**** EXERCISE MATERIALS ****

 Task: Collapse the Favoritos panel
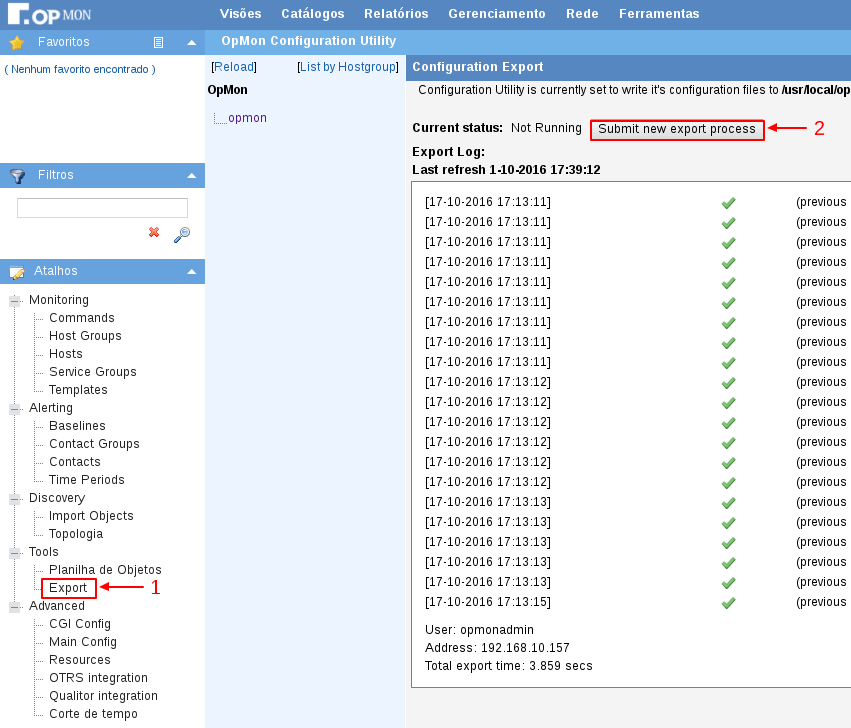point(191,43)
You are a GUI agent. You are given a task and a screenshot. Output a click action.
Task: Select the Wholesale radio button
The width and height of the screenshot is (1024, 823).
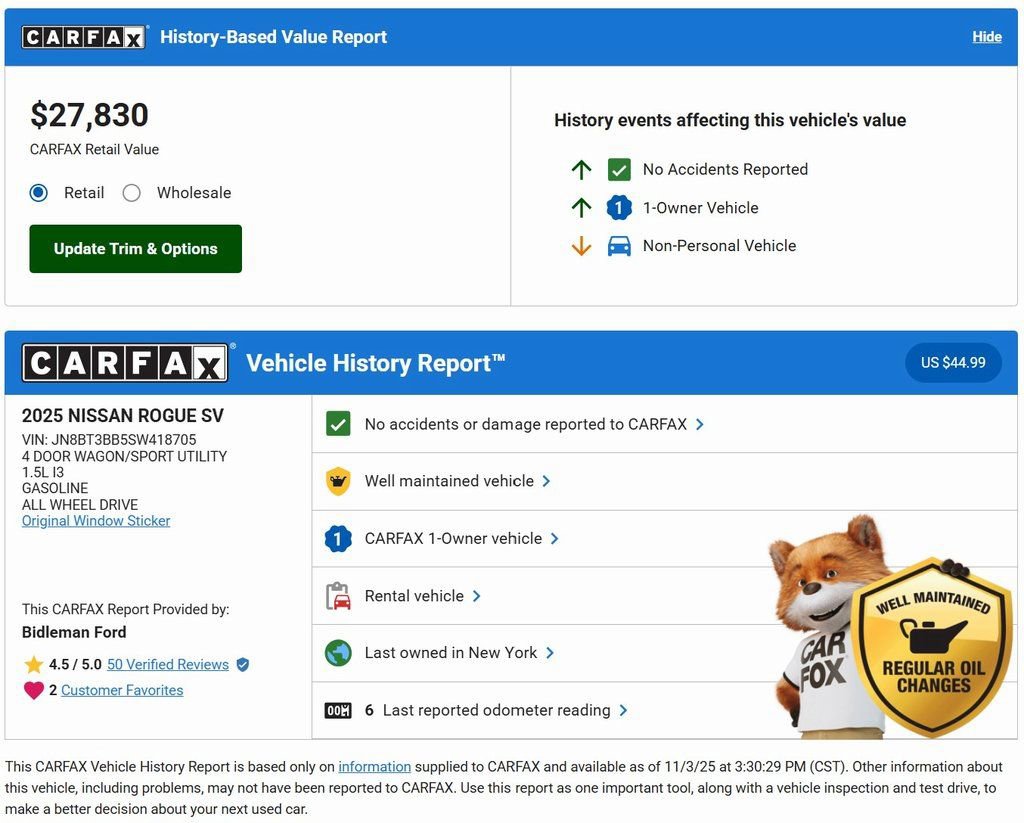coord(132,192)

****
**** EXERCISE MATERIALS ****

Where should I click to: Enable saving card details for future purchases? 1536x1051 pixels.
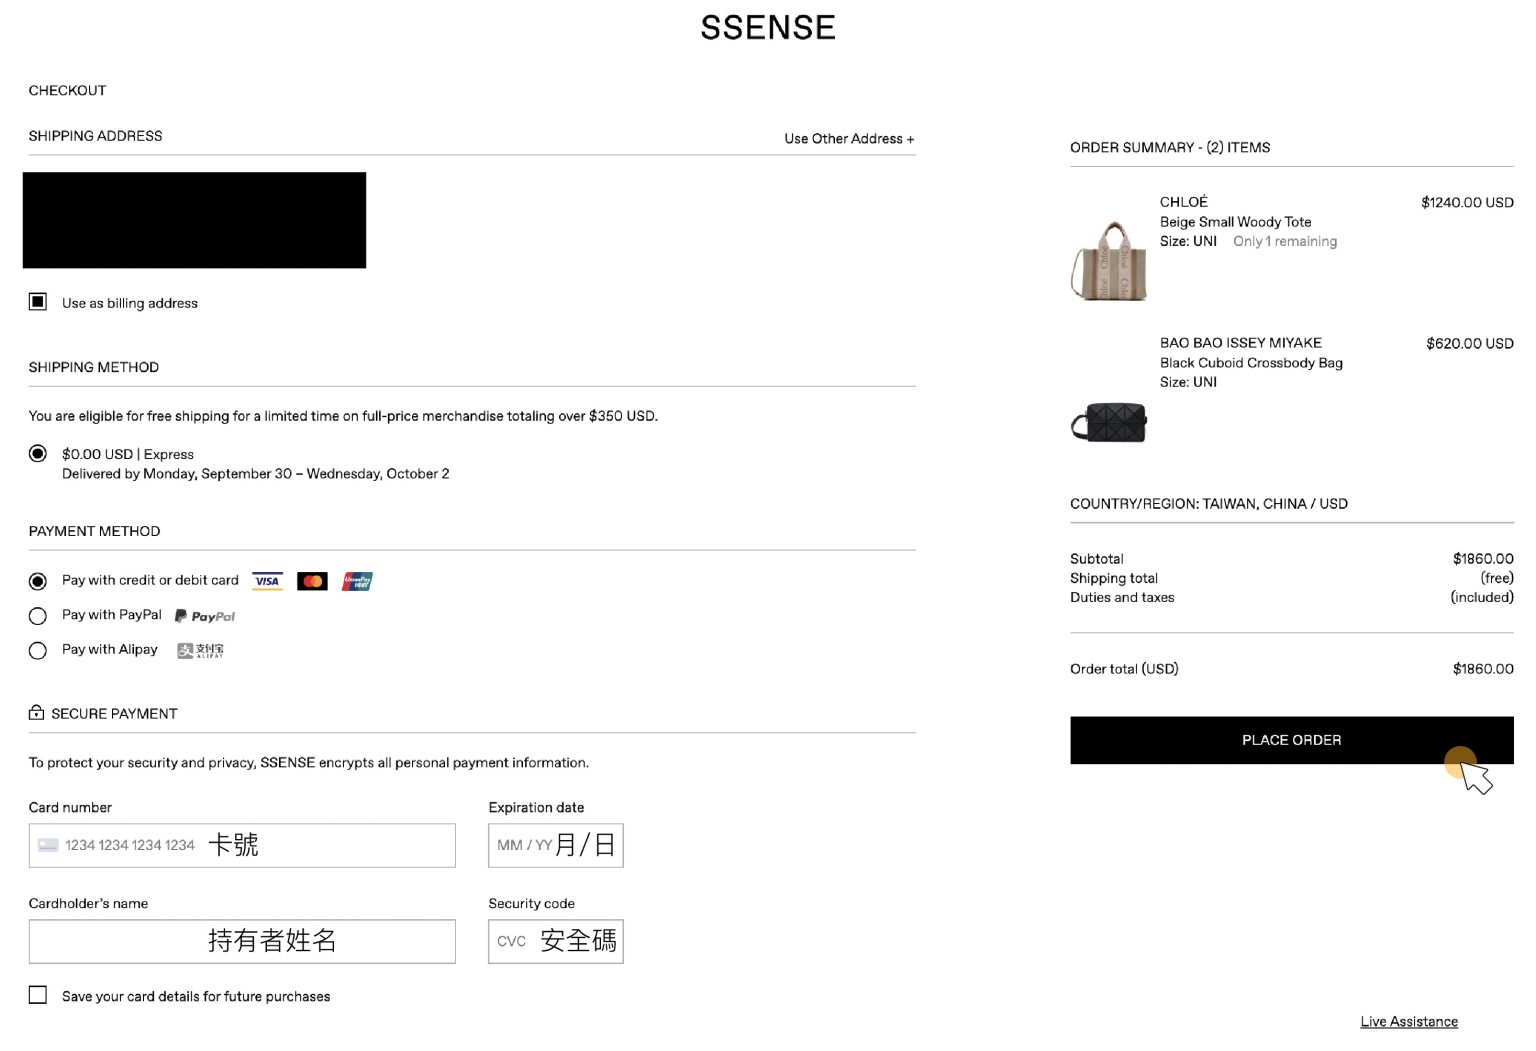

****
**** EXERCISE MATERIALS ****

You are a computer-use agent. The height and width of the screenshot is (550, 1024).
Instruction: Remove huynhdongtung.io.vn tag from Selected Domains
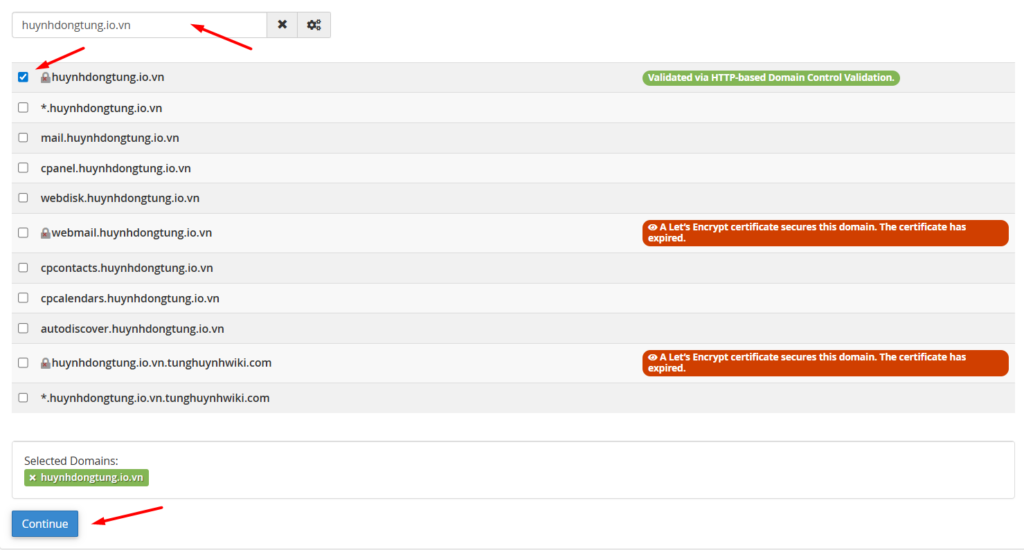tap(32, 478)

****

Whenever "click" occurs in a line above, copy that line.

ANSWER TO THIS EXERCISE
You are a GUI agent. You are given a task and a screenshot. Output a click action.
Where should I click to: Enable saving card details for future purchases? 1536x1051 pixels.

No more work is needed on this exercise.